§ **SOLICITUD ESCRITA 1**:
Reproduce literalmente el tramo del fragmento que va desde "Para evitar que" hasta "son muy grandes.".
§ **SOLICITUD ESCRITA 2**:
Resume el fragmento en dos oraciones.
§ **SOLICITUD ESCRITA 3**:
Responde, por favor, estas preguntas sobre el fragmento:
(a) ¿Dónde escondía el Kiko los palos mal torneados?
(b) ¿En qué año fue movilizado a la Guerra Civil?
(c) ¿Con qué hubo que lavarlo al llegar a casa?

§ **FRAGMENTO PROPORCIONADO**:
_ _ _ _
Su amigo Teodoro todo los días iba a buscarlo y se echaban de las puertas pa fuera para hacer de las suyas. Comentaba ya de mayor: "Yo, cada vez que iba a por él, decía para mis adentros: Ya está tío Santiago subido en los sacos de rollón pateando al Kiko".

Para evitar que mi abuelo viera los palos mal torneados, se los escondía en la manga de la camisa y cuando tenía dos o tres se pasaba disimuladamente por el pozo y los tiraba dentro. Claro, en verano, cuando al pozo le quedaba una pilina de agua, se veía con nitidez la escabechina que había hecho durante el invierno. La alternativa del pozo la utilizó después de que el vecino de por bajo se hubiera presentado a ver a mi abuelo en dos o tres ocasiones con alguna que otra esportilla de palos, que mi tío se había quitado de encima tirándolos al corral del hombre.

--Santiago, un día tu hijo me va a abrir la cabeza, menos mal que no son muy grandes.

En la escuela aprendió algo más de las cuatro reglas gracias al tesón de Don Juan, buen aliado de la familia. Su inseparable amigo Teodoro, recordaba años más tarde: "En la cartilla del Kiko no había una hoja que se librara de una mancha de aceite de sardinas, era todo un tachón, tenía una letra preciosa".

Abuela Leandra, una de las mujeres más lista de su generación, lo protegía como una loba: que nadie tocara o hablara mal de su hijo Francisco.

Antes de ser movilizado en el 1938 a la Guerra Civil, se formó militarmente en Cáceres. Iba todos los días a hacer la instrucción al cuartel, pero por un despiste de los suyos, se escapaba por la tarde y se venía al pueblo sin pasar retreta (pasar lista). Por lo visto estaba empicado a las cagás de las gallinas.

--Francisco hijo, seguro que lo estás haciendo bien, ¿no tendrás que pasar lista por la noche?

--Que no madre, que yo cumplo con todo a la perfección, y la instrucción me sale estupendamente, a mí nadie me ha llamado la atención.

A los tres días no se presentó y lo metieron en el calabozo por desertor. Mi abuela y sus dotes diplomáticas resolvieron la situación con un buche curado, dos morcillas asaureras y cuatro panes de a kilo, que el sargento amablemente aceptó. Mi abuela se trajo al Kiko pa casa andando por ese camino de Cáceres. Ya en casa, hubo que lavarlo entero con asperón, venía lleno de piojos de los tres días que estuvo en la calabozo.
_ _ _ _
§ **ENTRADAS DE DATOS**:

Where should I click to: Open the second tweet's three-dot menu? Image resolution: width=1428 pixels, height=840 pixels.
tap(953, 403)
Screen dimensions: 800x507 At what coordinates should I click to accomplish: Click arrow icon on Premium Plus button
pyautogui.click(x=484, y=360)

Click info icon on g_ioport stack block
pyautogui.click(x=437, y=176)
_ _ _ _
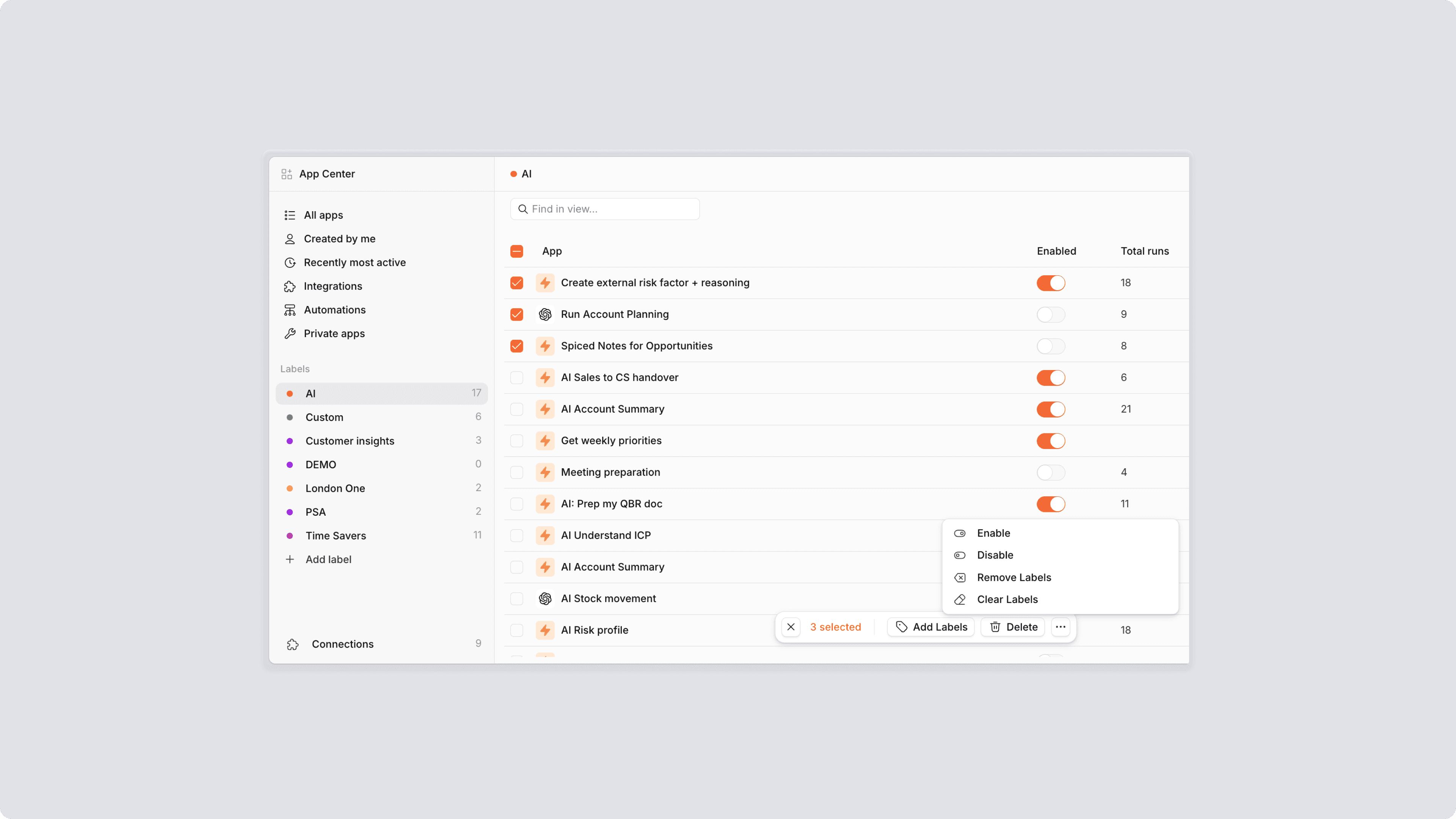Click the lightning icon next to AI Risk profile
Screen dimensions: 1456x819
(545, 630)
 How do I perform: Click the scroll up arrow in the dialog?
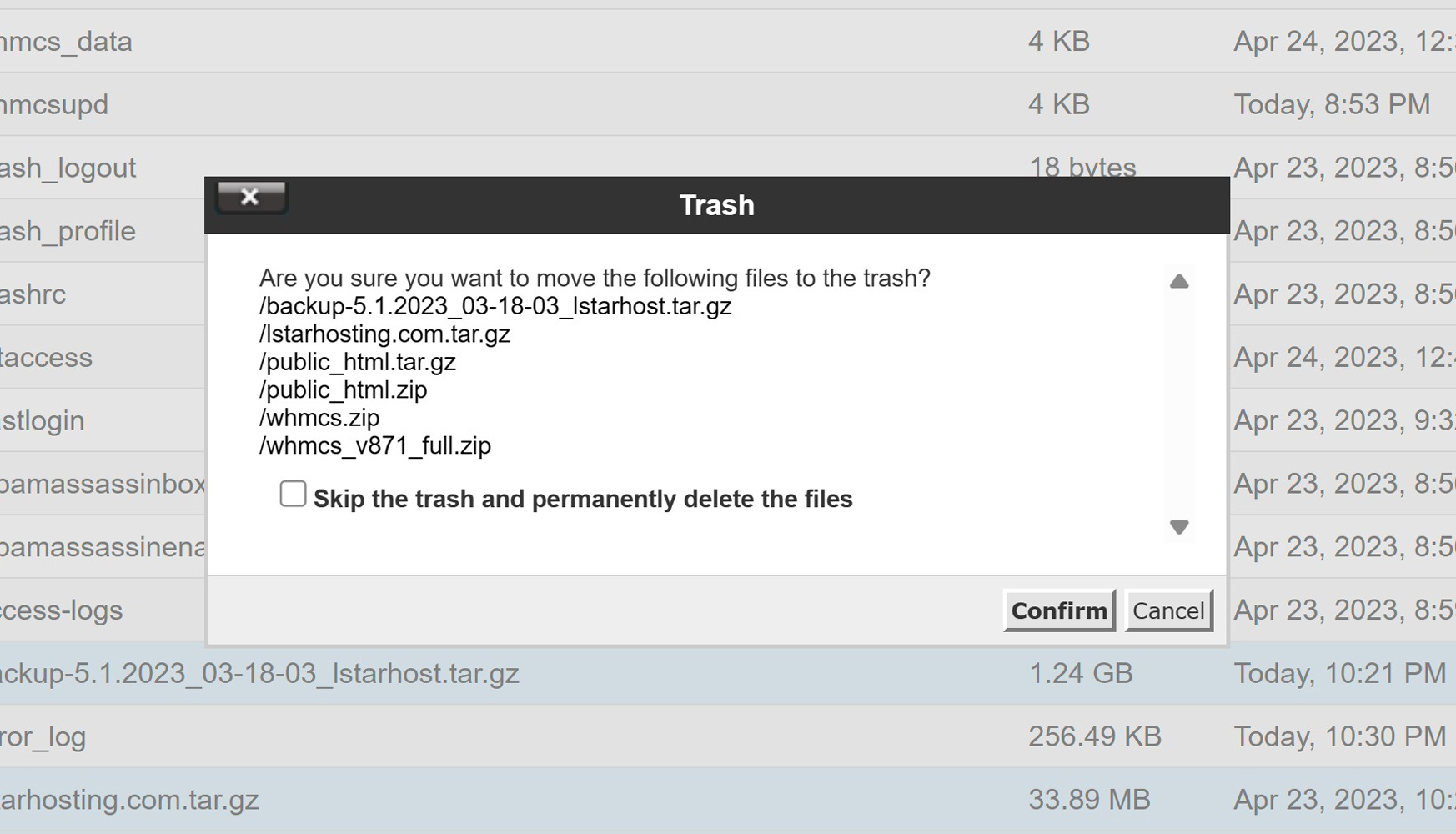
_ _ _ _
§ **RESPUESTA ESPERADA 1**:
Para evitar que mi abuelo viera los palos mal torneados, se los escondía en la manga de la camisa y cuando tenía dos o tres se pasaba disimuladamente por el pozo y los tiraba dentro. Claro, en verano, cuando al pozo le quedaba una pilina de agua, se veía con nitidez la escabechina que había hecho durante el invierno. La alternativa del pozo la utilizó después de que el vecino de por bajo se hubiera presentado a ver a mi abuelo en dos o tres ocasiones con alguna que otra esportilla de palos, que mi tío se había quitado de encima tirándolos al corral del hombre.

--Santiago, un día tu hijo me va a abrir la cabeza, menos mal que no son muy grandes.

§ **RESPUESTA ESPERADA 2**:
El Kiko escondía en la manga de la camisa los palos mal torneados y los tiraba al pozo o al corral del vecino. En la escuela aprendió algo más de las cuatro reglas gracias a Don Juan, y antes de ir a la Guerra Civil en 1938 se formó en Cáceres, donde lo metieron en el calabozo por desertor hasta que su madre, Leandra, lo sacó con un buche curado, dos morcillas y cuatro panes que aceptó el sargento.

§ **RESPUESTA ESPERADA 3**:
(a) En la manga de la camisa.
(b) En 1938.
(c) Con asperón.